Task description
The lines below are to be quoted exactly, from the first through the one that contains "Task: Open the SF Express 顺丰速运 logo".

Data excerpts

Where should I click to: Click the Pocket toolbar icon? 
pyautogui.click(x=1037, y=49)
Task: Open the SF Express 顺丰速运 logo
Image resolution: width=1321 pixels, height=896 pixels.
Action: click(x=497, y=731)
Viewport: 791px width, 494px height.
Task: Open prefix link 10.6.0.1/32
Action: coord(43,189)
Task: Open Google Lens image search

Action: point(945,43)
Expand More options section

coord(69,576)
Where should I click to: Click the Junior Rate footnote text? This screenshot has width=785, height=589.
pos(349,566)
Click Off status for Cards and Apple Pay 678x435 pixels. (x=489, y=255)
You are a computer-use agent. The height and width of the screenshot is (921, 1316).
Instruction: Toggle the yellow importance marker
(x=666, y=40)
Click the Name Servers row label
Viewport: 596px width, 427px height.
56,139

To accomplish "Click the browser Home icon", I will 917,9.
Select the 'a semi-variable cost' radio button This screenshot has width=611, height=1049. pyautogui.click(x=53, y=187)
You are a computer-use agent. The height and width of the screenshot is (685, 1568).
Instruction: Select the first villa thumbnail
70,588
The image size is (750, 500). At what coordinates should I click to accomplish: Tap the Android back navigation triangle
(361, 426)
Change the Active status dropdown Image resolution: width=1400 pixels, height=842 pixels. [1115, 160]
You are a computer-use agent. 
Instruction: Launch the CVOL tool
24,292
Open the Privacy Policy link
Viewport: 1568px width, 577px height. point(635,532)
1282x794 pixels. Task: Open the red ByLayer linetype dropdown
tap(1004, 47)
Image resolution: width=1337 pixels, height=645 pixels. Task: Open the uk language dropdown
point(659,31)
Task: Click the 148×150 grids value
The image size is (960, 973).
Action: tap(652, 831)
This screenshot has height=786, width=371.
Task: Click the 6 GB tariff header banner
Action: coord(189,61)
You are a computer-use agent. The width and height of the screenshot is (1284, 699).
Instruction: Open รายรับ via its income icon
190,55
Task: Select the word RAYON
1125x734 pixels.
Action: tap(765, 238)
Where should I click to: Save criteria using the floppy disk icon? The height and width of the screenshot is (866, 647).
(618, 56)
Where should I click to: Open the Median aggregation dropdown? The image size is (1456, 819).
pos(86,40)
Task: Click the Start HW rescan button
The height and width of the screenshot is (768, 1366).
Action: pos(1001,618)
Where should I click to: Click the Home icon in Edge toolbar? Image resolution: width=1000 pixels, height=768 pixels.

Exercise output
Where should I click to: Click the Pocket toolbar icon? 
pyautogui.click(x=1037, y=49)
Task: Open the SF Express 顺丰速运 logo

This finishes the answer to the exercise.